ISSN 1470-3947 (print) | ISSN 1479-6848 (online)

Endocrine Abstracts (2008) 16 OC2.3

Global proteomic analysis in human thyroid proliferative/neoplastic primary culture lines

SB Bravo1, MER Garcia-Rendueles1, S Ciordia2, S Juarez2, A Paradela2, J Cameselle-Teijeiro3, JP Albar2 & CV Alvarez1,4


1Department of Physiology, School of Medicine, University of Santiago de Compostela, Santiago de Compostela, Spain; 2Proteomics Facilities, CNB, Cantoblanco, Madrid, Spain; 3Department of Pathology, Hospital Clínico Universitario, Santiago de Compostela, Spain; 4Department of Surgery, Hospital Clínico Universitario, Santiago de Compostela, Spain.

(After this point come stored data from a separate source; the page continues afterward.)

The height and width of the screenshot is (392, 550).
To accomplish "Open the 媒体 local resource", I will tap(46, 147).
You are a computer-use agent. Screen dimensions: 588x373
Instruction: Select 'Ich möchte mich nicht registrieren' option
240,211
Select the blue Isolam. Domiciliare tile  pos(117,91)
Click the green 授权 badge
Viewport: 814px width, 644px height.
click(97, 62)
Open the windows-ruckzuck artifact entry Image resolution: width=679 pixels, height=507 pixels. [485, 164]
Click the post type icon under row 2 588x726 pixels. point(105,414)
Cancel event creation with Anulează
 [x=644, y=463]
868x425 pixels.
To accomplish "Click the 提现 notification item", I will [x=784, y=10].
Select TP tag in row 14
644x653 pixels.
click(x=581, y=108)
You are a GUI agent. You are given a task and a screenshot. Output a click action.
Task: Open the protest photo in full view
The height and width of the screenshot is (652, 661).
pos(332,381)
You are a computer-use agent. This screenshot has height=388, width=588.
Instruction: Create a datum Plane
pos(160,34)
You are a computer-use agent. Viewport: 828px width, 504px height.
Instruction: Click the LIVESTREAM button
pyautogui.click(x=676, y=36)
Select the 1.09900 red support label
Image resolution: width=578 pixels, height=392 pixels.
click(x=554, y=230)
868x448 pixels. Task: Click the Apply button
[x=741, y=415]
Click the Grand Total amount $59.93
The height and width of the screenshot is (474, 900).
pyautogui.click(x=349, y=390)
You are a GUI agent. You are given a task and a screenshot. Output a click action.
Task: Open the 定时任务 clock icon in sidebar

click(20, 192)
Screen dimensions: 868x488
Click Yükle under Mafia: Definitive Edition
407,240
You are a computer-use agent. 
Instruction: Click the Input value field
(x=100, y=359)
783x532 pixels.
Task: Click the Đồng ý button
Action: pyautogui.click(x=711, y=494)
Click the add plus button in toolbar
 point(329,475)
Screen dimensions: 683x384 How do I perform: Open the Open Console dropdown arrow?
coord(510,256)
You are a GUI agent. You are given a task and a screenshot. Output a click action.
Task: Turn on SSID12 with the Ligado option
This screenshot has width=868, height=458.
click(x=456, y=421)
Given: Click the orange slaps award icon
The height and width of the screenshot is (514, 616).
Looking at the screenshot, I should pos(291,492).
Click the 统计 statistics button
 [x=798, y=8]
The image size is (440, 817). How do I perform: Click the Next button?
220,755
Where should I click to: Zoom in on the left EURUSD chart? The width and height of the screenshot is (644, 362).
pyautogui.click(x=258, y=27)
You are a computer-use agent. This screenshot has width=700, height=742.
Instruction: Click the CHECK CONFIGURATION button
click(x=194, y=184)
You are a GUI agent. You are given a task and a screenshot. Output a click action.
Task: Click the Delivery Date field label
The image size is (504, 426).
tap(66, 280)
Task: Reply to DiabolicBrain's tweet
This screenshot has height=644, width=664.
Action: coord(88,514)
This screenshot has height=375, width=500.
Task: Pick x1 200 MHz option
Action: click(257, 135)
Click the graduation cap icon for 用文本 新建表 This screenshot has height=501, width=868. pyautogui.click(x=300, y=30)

Proteomics provides an avenue to understand the interaction between the functional pathways within a cell and its environmental milieu, independent of any changes at the RNA level. There are only a few studies in thyroid diseases using proteomics; variability in specimen content in fibrous versus follicular tissue plus the presence of other types of cells (blood, lymphatic) makes difficult to apply global proteomic to surgery pieces; commercial cell-lines of thyroid cancer were not carefully maintained to preserve thyroid phenotype. We have developed a thyroid-tumour bank of thyrocytes in culture from surgery pieces obtained in our Hospital (CHUS) with more than 40 primary thyroid cultures (BANTTIC, Bravo, Oncogene 2003; Bravo, Clin Cancer Res 2005): from normal thyroid (NT), follicular adenomas, (T-FA), and papillary carcinomas (T-PC); they maintain expression of thyroid markers such as thyroglobulin or TSH-R.

In this study, we want to standardize a method to study proteins expressed differentially between normal samples or benign pathologies (NT, T-FA) and differentiated papillary carcinomas (T-PC2 and T-PC3) from the BANTTIC.

Soluble proteins of the cultures were suspended in Prot Buffer (7 M urea, 2 M thiourea, 5% CHAPS). Fifty micrograms of proteins were passively rehydrated into 11 cm pH gradient strips (IPG 4-7L) and focused for 9000 V. Second-dimension separation was performed using 10% acrilamide-bisacrilamide gels and detection with silver stain. Spots were picked and digested with trypsin. For matrix-assisted laser desorption/ionization-mass spectrometry (MALDI-ToF Bruker RIV) analysis, the peptide digest mixture was directly spotted on the target plate together with a-cyane.

We have indentified common proteins in all cultures to use as controls: some belong to the cytoskeleton (beta-actin, tubulin, vimentin), others are metabolic enzymes (ATP sintase, casein-a-s1). But the pattern of staining shows differences between the NT, and T-PC2 or T-PC3. We are performing an exhaustive analysis, in order to identify specific and consistent spots/proteins useful as markers of thyroid cancer.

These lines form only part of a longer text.